* Action item
Copy exactly the stretch of lines from the one holding "Given: Click the 选择文件夹 label to upload folder" through the last line of the data below, inclusive. Leave out pictures.

Dataset records
☆ ☆ ☆ ☆ ☆
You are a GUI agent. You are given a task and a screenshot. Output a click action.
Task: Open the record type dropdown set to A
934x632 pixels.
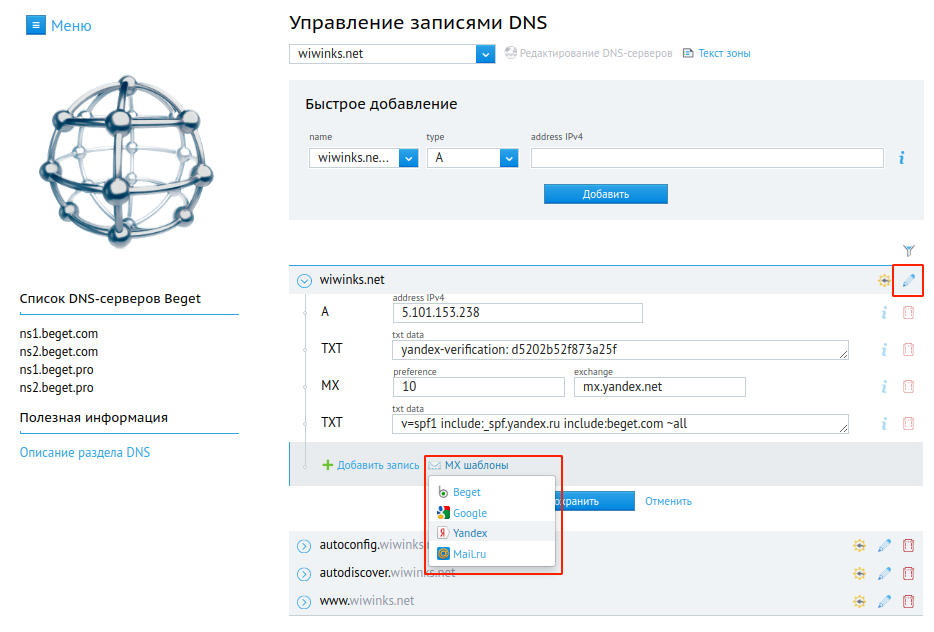pyautogui.click(x=472, y=158)
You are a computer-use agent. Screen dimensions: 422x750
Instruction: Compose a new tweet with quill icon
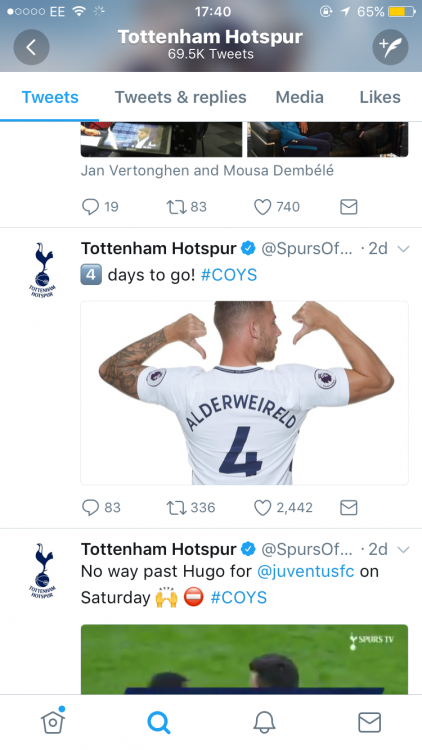[390, 47]
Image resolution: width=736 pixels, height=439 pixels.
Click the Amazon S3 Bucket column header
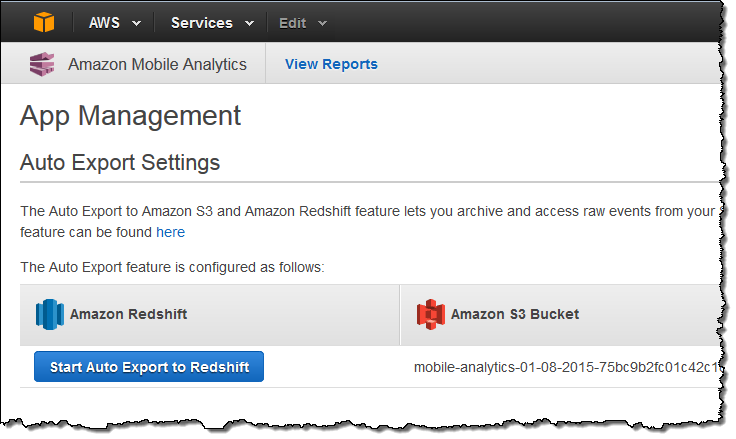tap(514, 314)
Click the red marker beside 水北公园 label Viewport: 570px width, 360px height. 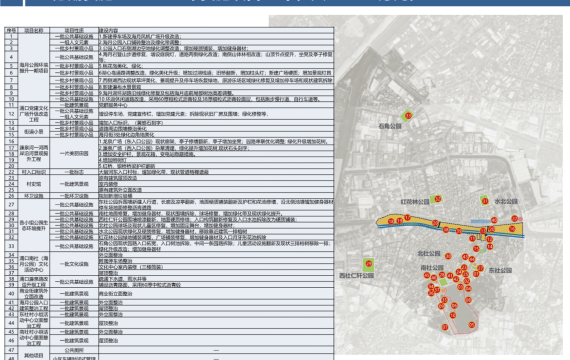pyautogui.click(x=485, y=201)
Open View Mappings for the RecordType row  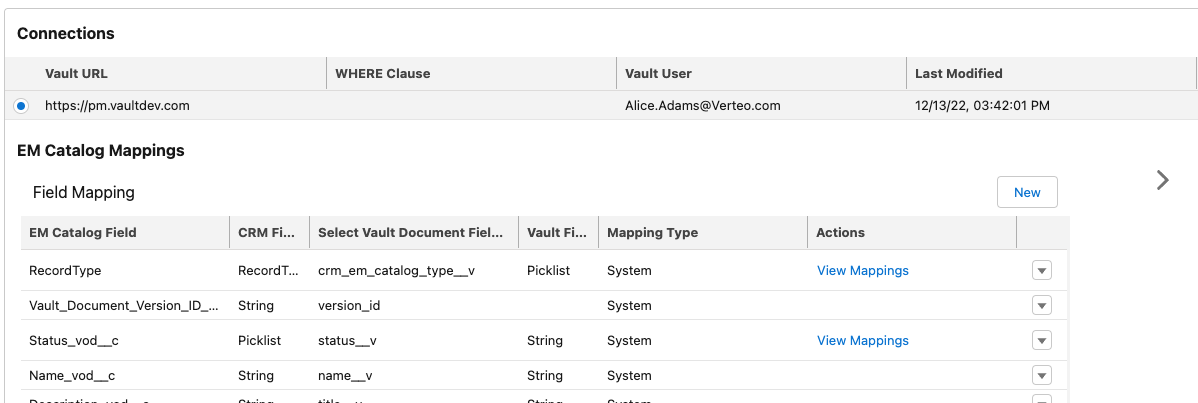(x=862, y=270)
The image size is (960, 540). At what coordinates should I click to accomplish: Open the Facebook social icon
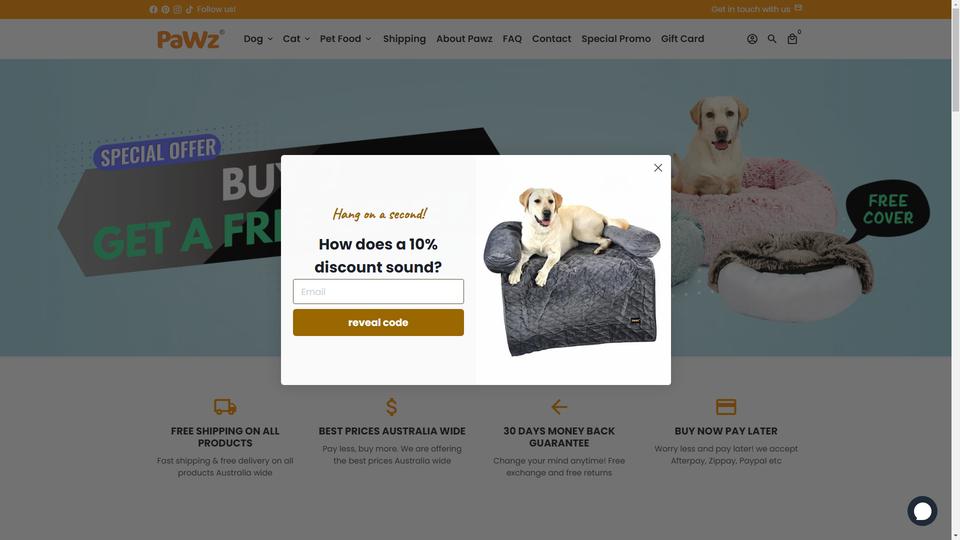[153, 9]
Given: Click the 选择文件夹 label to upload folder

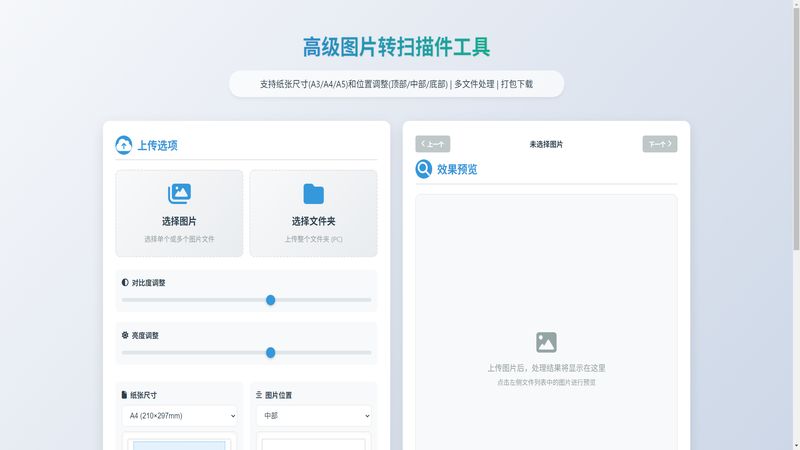Looking at the screenshot, I should tap(313, 221).
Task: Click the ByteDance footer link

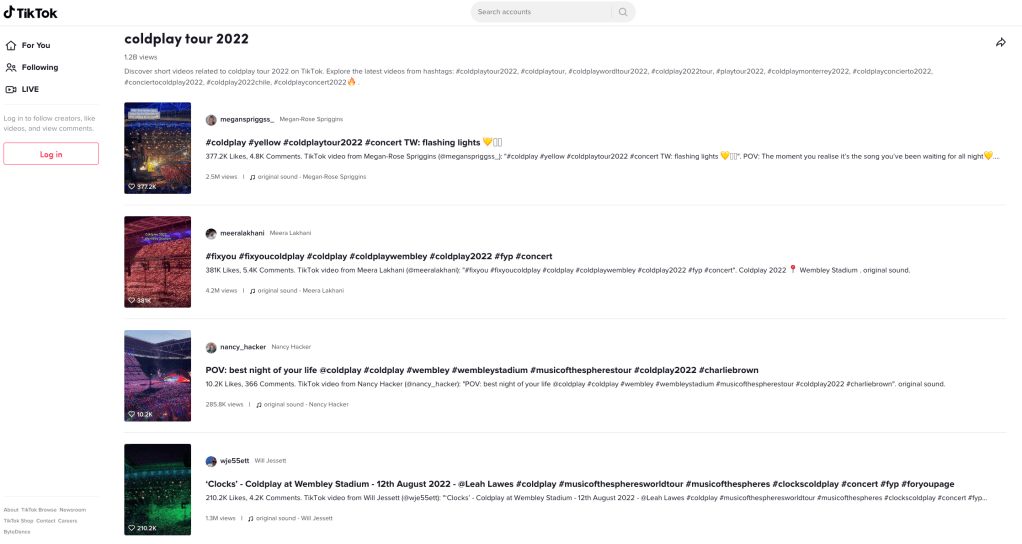Action: coord(17,532)
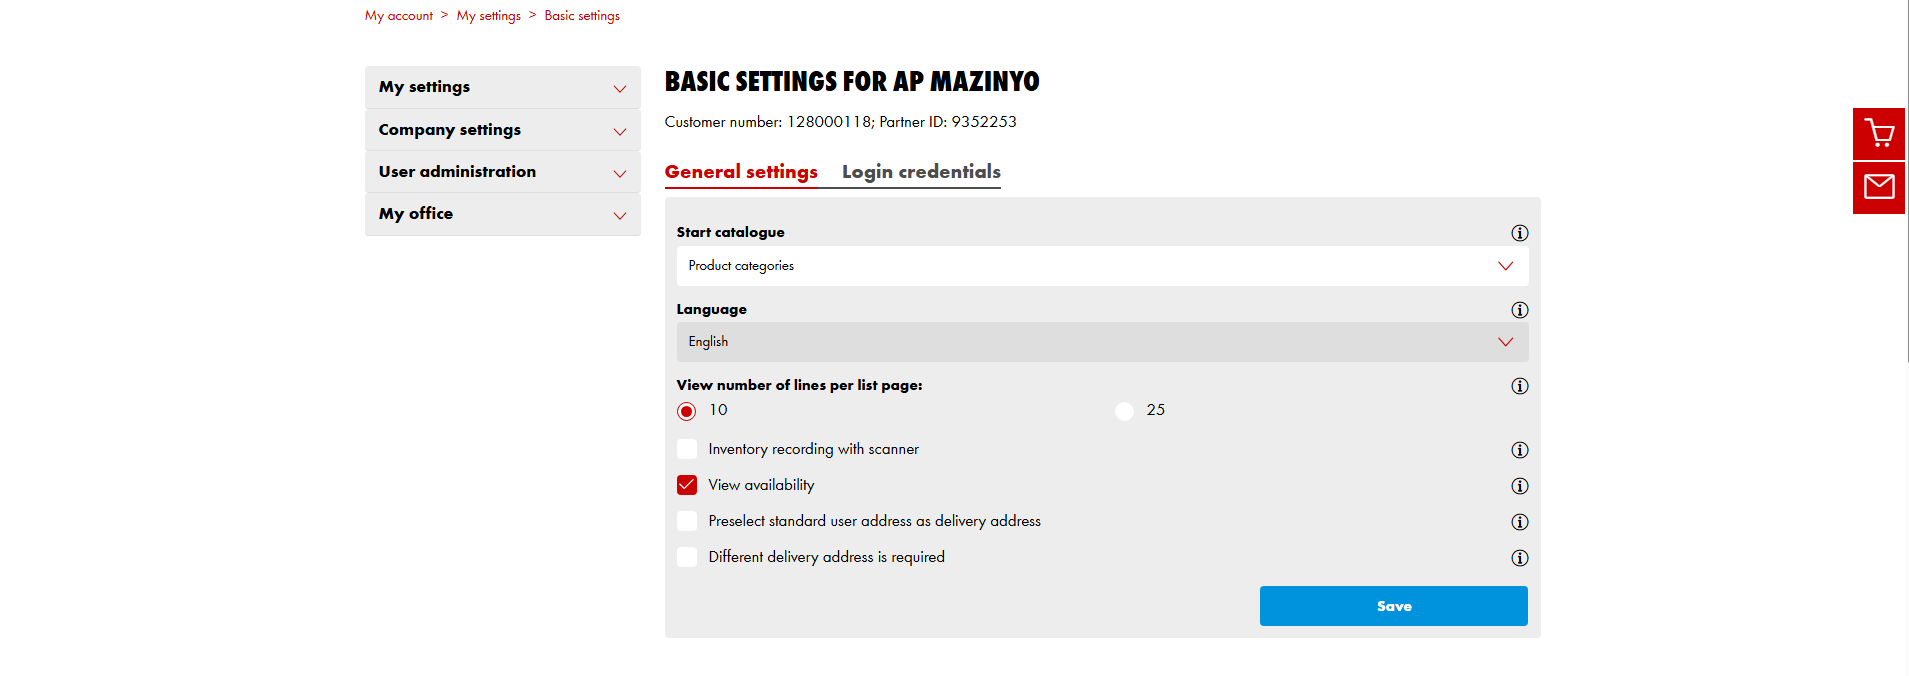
☆ ☆ ☆ ☆ ☆
* Your response
Given: Click the 选择文件夹 label to upload folder

Looking at the screenshot, I should tap(313, 221).
Task: Click the ByteDance footer link

Action: coord(17,532)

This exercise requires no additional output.